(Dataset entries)
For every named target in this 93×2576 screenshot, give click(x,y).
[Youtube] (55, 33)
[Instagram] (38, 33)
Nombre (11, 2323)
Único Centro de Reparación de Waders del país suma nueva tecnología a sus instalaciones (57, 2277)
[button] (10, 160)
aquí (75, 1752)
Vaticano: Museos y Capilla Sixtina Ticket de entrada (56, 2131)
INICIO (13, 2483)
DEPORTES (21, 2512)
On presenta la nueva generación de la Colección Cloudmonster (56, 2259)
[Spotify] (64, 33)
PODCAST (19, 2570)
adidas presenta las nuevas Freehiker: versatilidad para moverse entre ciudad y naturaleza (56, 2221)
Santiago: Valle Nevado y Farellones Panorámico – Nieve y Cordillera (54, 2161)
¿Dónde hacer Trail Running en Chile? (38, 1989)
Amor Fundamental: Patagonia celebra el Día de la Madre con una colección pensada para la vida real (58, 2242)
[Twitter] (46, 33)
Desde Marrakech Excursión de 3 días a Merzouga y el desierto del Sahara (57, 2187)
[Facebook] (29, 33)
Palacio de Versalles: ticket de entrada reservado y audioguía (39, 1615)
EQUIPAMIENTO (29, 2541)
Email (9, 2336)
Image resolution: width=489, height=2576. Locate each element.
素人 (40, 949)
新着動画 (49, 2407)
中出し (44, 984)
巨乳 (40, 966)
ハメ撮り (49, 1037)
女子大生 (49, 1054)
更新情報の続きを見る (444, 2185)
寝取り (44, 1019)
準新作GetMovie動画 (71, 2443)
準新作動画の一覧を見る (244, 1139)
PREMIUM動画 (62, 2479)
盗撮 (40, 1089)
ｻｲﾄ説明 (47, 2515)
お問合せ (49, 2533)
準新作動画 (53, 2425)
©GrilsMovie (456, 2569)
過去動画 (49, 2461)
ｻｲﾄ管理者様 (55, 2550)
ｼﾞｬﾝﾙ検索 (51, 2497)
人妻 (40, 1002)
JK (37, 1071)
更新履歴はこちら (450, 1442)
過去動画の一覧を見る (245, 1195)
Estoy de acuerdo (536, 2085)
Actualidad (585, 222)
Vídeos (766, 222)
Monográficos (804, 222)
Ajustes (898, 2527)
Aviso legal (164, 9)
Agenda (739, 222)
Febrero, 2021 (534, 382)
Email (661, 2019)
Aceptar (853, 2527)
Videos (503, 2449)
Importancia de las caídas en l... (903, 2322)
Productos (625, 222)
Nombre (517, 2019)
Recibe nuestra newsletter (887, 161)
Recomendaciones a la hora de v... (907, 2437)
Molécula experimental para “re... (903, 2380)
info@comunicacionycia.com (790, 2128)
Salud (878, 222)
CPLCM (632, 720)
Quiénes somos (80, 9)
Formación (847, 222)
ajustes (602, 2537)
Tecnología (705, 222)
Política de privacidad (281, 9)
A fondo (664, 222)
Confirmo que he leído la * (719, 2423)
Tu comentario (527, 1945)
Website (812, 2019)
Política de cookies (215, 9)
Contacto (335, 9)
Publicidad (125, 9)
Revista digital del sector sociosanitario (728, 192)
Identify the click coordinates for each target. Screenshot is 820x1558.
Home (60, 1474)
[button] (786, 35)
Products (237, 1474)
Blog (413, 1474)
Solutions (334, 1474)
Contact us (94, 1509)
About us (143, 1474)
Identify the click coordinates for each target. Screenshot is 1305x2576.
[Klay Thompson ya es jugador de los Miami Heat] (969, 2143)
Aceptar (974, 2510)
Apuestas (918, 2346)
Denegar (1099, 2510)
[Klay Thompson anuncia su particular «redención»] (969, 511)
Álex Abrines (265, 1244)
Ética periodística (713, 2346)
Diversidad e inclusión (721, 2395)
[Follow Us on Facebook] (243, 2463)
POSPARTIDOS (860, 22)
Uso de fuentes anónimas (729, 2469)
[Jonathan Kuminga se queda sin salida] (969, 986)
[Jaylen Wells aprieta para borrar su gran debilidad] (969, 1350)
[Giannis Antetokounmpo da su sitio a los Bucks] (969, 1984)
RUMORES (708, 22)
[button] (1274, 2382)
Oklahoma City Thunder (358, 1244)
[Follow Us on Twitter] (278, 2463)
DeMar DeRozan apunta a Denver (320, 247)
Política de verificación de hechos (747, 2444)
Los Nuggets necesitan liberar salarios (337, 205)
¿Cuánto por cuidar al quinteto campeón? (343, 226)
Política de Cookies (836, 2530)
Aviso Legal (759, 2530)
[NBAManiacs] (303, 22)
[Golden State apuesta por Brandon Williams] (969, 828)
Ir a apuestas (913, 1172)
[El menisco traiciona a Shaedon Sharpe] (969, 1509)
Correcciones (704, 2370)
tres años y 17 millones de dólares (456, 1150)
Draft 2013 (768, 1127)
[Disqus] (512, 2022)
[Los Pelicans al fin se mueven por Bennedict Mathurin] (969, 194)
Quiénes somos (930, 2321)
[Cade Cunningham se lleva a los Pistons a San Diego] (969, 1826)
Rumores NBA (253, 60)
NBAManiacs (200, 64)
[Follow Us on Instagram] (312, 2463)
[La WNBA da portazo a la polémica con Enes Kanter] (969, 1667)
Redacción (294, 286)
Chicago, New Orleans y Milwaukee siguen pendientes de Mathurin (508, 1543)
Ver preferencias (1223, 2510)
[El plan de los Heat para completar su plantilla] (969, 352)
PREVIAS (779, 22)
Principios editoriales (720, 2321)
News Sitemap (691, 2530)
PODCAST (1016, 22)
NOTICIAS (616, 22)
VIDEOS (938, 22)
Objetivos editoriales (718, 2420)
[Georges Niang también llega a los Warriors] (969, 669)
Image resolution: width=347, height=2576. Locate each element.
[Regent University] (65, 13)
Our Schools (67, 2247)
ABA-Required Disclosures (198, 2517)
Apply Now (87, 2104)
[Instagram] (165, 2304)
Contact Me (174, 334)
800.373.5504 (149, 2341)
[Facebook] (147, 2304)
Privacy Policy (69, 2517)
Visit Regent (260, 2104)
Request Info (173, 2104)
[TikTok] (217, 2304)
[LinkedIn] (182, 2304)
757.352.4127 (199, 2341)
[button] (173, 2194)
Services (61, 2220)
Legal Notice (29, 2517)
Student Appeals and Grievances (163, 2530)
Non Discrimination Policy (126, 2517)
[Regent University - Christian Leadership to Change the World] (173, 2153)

* _Your objective_: Each record above needs to be set down again, word for word.

* _Completed exercise_:
For every named target in this 93×2576 screenshot, give click(x,y).
[Youtube] (55, 33)
[Instagram] (38, 33)
Nombre (11, 2323)
Único Centro de Reparación de Waders del país suma nueva tecnología a sus instalaciones (57, 2277)
[button] (10, 160)
aquí (75, 1752)
Vaticano: Museos y Capilla Sixtina Ticket de entrada (56, 2131)
INICIO (13, 2483)
DEPORTES (21, 2512)
On presenta la nueva generación de la Colección Cloudmonster (56, 2259)
[Spotify] (64, 33)
PODCAST (19, 2570)
adidas presenta las nuevas Freehiker: versatilidad para moverse entre ciudad y naturaleza (56, 2221)
Santiago: Valle Nevado y Farellones Panorámico – Nieve y Cordillera (54, 2161)
¿Dónde hacer Trail Running en Chile? (38, 1989)
Amor Fundamental: Patagonia celebra el Día de la Madre con una colección pensada para la vida real (58, 2242)
[Twitter] (46, 33)
Desde Marrakech Excursión de 3 días a Merzouga y el desierto del Sahara (57, 2187)
[Facebook] (29, 33)
Palacio de Versalles: ticket de entrada reservado y audioguía (39, 1615)
EQUIPAMIENTO (29, 2541)
Email (9, 2336)
Image resolution: width=489, height=2576. Locate each element.
素人 (40, 949)
新着動画 (49, 2407)
中出し (44, 984)
巨乳 (40, 966)
ハメ撮り (49, 1037)
女子大生 (49, 1054)
更新情報の続きを見る (444, 2185)
寝取り (44, 1019)
準新作GetMovie動画 (71, 2443)
準新作動画の一覧を見る (244, 1139)
PREMIUM動画 (62, 2479)
盗撮 (40, 1089)
ｻｲﾄ説明 (47, 2515)
お問合せ (49, 2533)
準新作動画 (53, 2425)
©GrilsMovie (456, 2569)
過去動画 (49, 2461)
ｻｲﾄ管理者様 (55, 2550)
ｼﾞｬﾝﾙ検索 (51, 2497)
人妻 (40, 1002)
JK (37, 1071)
更新履歴はこちら (450, 1442)
過去動画の一覧を見る (245, 1195)
Estoy de acuerdo (536, 2085)
Actualidad (585, 222)
Vídeos (766, 222)
Monográficos (804, 222)
Ajustes (898, 2527)
Aviso legal (164, 9)
Agenda (739, 222)
Febrero, 2021 (534, 382)
Email (661, 2019)
Aceptar (853, 2527)
Videos (503, 2449)
Importancia de las caídas en l... (903, 2322)
Productos (625, 222)
Nombre (517, 2019)
Recibe nuestra newsletter (887, 161)
Recomendaciones a la hora de v... (907, 2437)
Molécula experimental para “re... (903, 2380)
info@comunicacionycia.com (790, 2128)
Salud (878, 222)
CPLCM (632, 720)
Quiénes somos (80, 9)
Formación (847, 222)
ajustes (602, 2537)
Tecnología (705, 222)
Política de privacidad (281, 9)
A fondo (664, 222)
Confirmo que he leído la * (719, 2423)
Tu comentario (527, 1945)
Website (812, 2019)
Política de cookies (215, 9)
Contacto (335, 9)
Publicidad (125, 9)
Revista digital del sector sociosanitario (728, 192)
Identify the click coordinates for each target. Screenshot is 820x1558.
Home (60, 1474)
[button] (786, 35)
Products (237, 1474)
Blog (413, 1474)
Solutions (334, 1474)
Contact us (94, 1509)
About us (143, 1474)
Identify the click coordinates for each target. Screenshot is 1305x2576.
[Klay Thompson ya es jugador de los Miami Heat] (969, 2143)
Aceptar (974, 2510)
Apuestas (918, 2346)
Denegar (1099, 2510)
[Klay Thompson anuncia su particular «redención»] (969, 511)
Álex Abrines (265, 1244)
Ética periodística (713, 2346)
Diversidad e inclusión (721, 2395)
[Follow Us on Facebook] (243, 2463)
POSPARTIDOS (860, 22)
Uso de fuentes anónimas (729, 2469)
[Jonathan Kuminga se queda sin salida] (969, 986)
[Jaylen Wells aprieta para borrar su gran debilidad] (969, 1350)
[Giannis Antetokounmpo da su sitio a los Bucks] (969, 1984)
RUMORES (708, 22)
[button] (1274, 2382)
Oklahoma City Thunder (358, 1244)
[Follow Us on Twitter] (278, 2463)
DeMar DeRozan apunta a Denver (320, 247)
Política de verificación de hechos (747, 2444)
Los Nuggets necesitan liberar salarios (337, 205)
¿Cuánto por cuidar al quinteto campeón? (343, 226)
Política de Cookies (836, 2530)
Aviso Legal (759, 2530)
[NBAManiacs] (303, 22)
[Golden State apuesta por Brandon Williams] (969, 828)
Ir a apuestas (913, 1172)
[El menisco traiciona a Shaedon Sharpe] (969, 1509)
Correcciones (704, 2370)
tres años y 17 millones de dólares (456, 1150)
Draft 2013 (768, 1127)
[Disqus] (512, 2022)
[Los Pelicans al fin se mueven por Bennedict Mathurin] (969, 194)
Quiénes somos (930, 2321)
[Cade Cunningham se lleva a los Pistons a San Diego] (969, 1826)
Rumores NBA (253, 60)
NBAManiacs (200, 64)
[Follow Us on Instagram] (312, 2463)
[La WNBA da portazo a la polémica con Enes Kanter] (969, 1667)
Redacción (294, 286)
Chicago, New Orleans y Milwaukee siguen pendientes de Mathurin (508, 1543)
Ver preferencias (1223, 2510)
[El plan de los Heat para completar su plantilla] (969, 352)
PREVIAS (779, 22)
Principios editoriales (720, 2321)
News Sitemap (691, 2530)
PODCAST (1016, 22)
NOTICIAS (616, 22)
VIDEOS (938, 22)
Objetivos editoriales (718, 2420)
[Georges Niang también llega a los Warriors] (969, 669)
Image resolution: width=347, height=2576. Locate each element.
[Regent University] (65, 13)
Our Schools (67, 2247)
ABA-Required Disclosures (198, 2517)
Apply Now (87, 2104)
[Instagram] (165, 2304)
Contact Me (174, 334)
800.373.5504 (149, 2341)
[Facebook] (147, 2304)
Privacy Policy (69, 2517)
Visit Regent (260, 2104)
Request Info (173, 2104)
[TikTok] (217, 2304)
[LinkedIn] (182, 2304)
757.352.4127 (199, 2341)
[button] (173, 2194)
Services (61, 2220)
Legal Notice (29, 2517)
Student Appeals and Grievances (163, 2530)
Non Discrimination Policy (126, 2517)
[Regent University - Christian Leadership to Change the World] (173, 2153)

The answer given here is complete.